Thursday, April 2, 2009
(...but not THE Rescue - that comes later.)
So we finally reach the end of the first of many Dalek epics, and it's about time, too. I've enjoyed the story as a whole, but there's not much reason for it to span seven episodes. Perhaps an interesting subplot featuring the Doctor would have made the time pass a little more easily. And the fact that I have to suggest even a subplot for the lead character of a television programme goes to show how different the focus was on The Doctor back in the early days. It may have been because of William Hartnell's age affecting how many vigorous scenes he could partake in, or his inability to remember pages of script. It may have also been to enhance the mystery of the character. By not having as many scenes with The Doctor, you needn't delve into his back story much.
Personally, I blame Susan. Carole Ann Ford portrays The Doctor's grand-daughter quite well, but the character is just a naive teen-aged girl at this point, and it would be irresponsible for The Doctor to not protect her at all times. Thus, since Susan can't be depended on to do much and must be relegated to the sidelines, and The Doctor must keep her safe, then The Doctor must remain on the sidelines, too. Thankfully, the character of Susan develops a bit in the coming episodes to alleviate The Doctor of his paternal duties, but in The Daleks, it hasn't happened yet.
Thankfully, the increasingly dependable Ian is there to save the day. Once again, the Thal/Ian and Barbara expedition captures the bulk of the screen time in this episode. Interestingly, the cliffhanger ending of the last episode is resolved rather darkly. As you'll recall, The Ordeal ended with Antodus hanging off a cliff (tee hee), with his weight threatening to pull both he and Ian down into the crevasse below. How are they going to get out of this one, you may ask? Well, they don't really - Antodus has to sacrifice himself by cutting the rope, and he falls to his death.
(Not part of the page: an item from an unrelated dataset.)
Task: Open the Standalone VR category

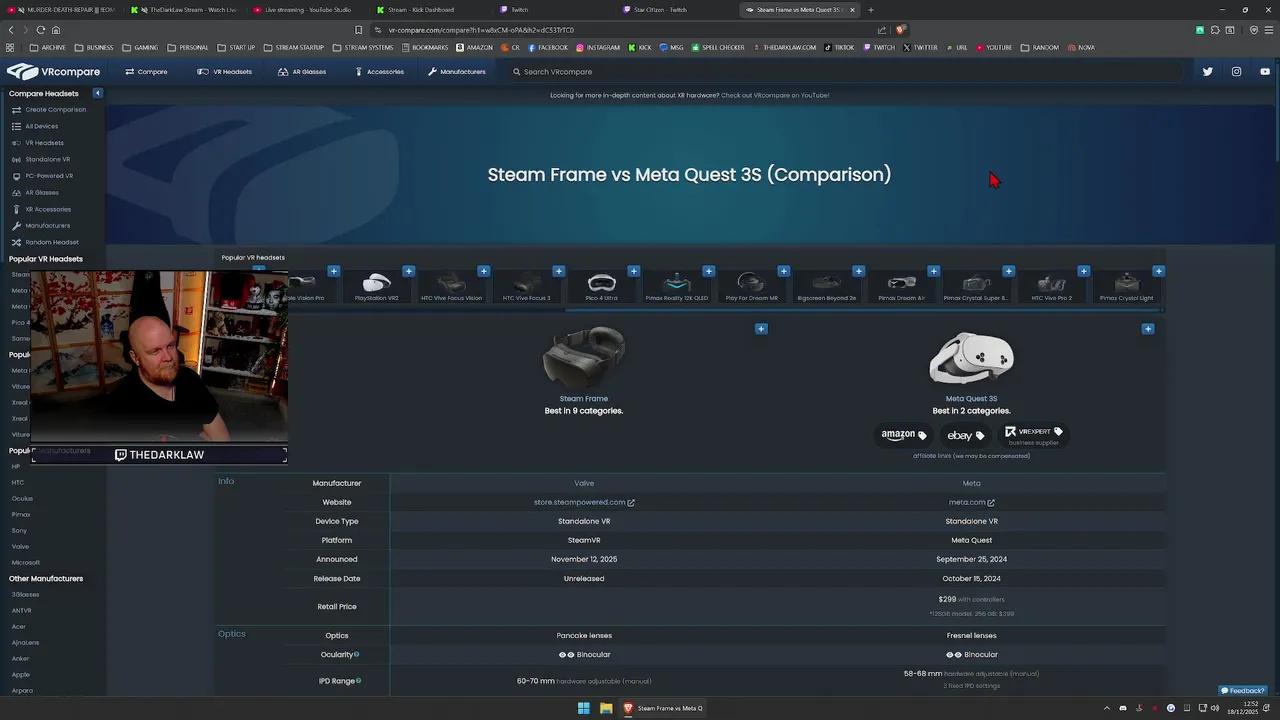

In most cliffhangers in the show's history, death is averted, so Antodus's demise comes as a bit of a shock, and it further shows how remarkably adult the show was in its early days. (It's also worth noting that in the cinema adaptation Doctor Who and the Daleks, Antodus somehow manages to survive the fall.)
At the end, The Daleks are defeated, only to return time and time again, with better weaponry. The guns must have been the first thing altered by the Daleks after this adventure. At one point during the final battle between the Thals and the Daleks, a Thal is shot point black by a Dalek, but still manages to pull himself off the floor and keep fighting - remarkable!
All in all, The Daleks is an interesting viewing experience if only because of the historical value. The viewership almost doubled over the course of the seven episodes, virtually assuring the epic run that the show would enjoy throughout the years to come.